Ленинградский след очевиден и в жизни современного «Глобуса», прямого наследника Западно-Сибирского ТЮЗа. Эта тропа не зарастает. В последние годы в «Глобусе» ставили В. Ветрогонов, Г. Дитятковский, С. Каргин, Клим, В. Туманов. В. Фильштинский работал здесь наездами шесть лет, это целая эпоха в становлении современной труппы (гастроли «фильштинских» спектаклей «Глобуса» на сцене МДТ у всех в памяти). Семь галибинских опусов, поставленных в его новосибирский период, также существенно обогащают представление об этом режиссере (на «Радугах» разных лет были показаны спектакли по «Дон Кихоту» и «Кроткой»).

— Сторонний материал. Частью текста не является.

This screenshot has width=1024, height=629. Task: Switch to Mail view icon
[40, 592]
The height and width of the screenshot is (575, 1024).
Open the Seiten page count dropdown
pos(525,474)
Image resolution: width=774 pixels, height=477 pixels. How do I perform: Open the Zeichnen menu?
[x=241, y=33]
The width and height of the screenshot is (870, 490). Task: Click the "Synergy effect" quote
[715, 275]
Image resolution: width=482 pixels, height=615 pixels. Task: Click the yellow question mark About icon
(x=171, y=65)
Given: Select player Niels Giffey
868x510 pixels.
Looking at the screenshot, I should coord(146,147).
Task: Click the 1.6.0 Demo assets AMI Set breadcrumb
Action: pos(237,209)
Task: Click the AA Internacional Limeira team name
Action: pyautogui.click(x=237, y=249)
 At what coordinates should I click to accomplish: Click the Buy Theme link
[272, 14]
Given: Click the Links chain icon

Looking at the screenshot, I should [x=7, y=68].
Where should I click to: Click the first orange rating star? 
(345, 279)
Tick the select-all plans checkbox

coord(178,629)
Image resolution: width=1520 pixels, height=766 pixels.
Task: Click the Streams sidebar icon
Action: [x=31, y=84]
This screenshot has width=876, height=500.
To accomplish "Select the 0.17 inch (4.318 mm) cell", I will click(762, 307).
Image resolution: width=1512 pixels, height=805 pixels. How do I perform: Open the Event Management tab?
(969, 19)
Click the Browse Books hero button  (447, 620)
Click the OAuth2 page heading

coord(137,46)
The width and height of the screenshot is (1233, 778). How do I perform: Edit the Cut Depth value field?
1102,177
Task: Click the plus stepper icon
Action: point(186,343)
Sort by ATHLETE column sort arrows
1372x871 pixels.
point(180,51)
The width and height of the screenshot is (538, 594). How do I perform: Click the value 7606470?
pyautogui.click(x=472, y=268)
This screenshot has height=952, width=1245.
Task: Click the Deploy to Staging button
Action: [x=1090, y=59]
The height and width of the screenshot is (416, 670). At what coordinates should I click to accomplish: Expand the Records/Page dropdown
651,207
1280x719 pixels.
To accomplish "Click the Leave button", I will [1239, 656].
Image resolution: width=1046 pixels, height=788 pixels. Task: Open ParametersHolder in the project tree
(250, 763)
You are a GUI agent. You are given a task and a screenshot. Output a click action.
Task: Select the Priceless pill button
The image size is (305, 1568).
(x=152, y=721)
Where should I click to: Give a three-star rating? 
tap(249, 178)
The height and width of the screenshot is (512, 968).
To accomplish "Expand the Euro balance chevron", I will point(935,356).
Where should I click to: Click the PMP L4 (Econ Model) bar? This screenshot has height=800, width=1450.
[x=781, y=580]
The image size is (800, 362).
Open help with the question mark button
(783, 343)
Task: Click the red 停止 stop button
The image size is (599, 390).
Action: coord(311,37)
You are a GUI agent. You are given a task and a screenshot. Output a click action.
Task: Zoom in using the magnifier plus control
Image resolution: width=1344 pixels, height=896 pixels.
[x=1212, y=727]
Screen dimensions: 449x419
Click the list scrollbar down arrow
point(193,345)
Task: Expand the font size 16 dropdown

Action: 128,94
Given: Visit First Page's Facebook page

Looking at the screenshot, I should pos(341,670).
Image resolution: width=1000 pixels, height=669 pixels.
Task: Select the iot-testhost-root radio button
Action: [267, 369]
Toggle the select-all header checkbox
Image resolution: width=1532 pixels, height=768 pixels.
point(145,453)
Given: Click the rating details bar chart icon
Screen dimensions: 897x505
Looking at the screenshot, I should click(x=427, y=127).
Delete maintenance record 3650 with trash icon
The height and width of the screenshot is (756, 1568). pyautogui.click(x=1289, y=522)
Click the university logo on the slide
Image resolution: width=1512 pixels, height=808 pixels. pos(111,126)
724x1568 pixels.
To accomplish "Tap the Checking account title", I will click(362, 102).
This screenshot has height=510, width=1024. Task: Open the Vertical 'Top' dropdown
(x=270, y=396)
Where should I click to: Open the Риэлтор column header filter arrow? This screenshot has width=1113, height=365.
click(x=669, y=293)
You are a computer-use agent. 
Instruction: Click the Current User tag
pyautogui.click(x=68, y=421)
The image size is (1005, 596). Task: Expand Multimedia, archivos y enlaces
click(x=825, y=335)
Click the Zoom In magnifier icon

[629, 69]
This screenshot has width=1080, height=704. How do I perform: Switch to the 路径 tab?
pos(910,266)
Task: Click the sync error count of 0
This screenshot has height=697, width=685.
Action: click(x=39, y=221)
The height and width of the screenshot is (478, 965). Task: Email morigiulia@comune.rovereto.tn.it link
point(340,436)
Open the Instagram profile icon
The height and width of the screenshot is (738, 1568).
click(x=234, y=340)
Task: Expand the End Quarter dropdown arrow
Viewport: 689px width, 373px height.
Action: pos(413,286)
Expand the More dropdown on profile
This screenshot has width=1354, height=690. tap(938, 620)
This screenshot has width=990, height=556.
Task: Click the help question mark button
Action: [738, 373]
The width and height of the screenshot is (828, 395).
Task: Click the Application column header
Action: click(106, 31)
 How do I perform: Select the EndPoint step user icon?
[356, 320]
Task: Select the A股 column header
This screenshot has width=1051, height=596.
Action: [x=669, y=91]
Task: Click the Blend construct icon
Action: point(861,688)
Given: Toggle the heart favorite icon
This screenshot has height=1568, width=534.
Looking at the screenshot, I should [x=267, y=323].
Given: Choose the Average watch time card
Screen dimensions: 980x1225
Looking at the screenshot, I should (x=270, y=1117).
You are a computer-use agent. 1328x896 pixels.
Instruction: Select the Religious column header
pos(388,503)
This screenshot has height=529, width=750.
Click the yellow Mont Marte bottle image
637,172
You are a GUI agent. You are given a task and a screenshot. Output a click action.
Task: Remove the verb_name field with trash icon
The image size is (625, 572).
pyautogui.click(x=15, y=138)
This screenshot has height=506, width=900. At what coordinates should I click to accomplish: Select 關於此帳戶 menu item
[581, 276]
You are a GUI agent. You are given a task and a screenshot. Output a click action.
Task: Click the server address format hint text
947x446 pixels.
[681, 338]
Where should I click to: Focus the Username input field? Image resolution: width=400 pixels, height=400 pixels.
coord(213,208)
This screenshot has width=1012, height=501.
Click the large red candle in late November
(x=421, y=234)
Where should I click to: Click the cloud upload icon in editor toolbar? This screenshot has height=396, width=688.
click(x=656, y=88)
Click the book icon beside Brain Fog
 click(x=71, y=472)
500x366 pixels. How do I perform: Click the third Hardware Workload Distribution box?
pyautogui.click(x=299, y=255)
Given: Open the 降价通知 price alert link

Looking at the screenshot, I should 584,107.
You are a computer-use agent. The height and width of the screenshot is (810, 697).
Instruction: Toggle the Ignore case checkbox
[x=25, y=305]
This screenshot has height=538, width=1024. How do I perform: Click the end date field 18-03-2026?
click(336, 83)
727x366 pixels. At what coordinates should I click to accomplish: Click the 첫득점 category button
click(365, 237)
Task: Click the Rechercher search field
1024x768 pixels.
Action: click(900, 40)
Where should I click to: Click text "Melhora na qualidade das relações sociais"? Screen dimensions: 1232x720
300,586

В юбилейный год театр не отступил от своей особенной привычки — ежегодно на труппе выслушивать критиков, московских и петербургских, об очередной обойме своего репертуара. Критики не обходят острых моментов, спектакли обсуждаются в условиях родной сцены и получают широкий резонанс (региональные и всероссийские фестивали не обходят «Глобус» стороной).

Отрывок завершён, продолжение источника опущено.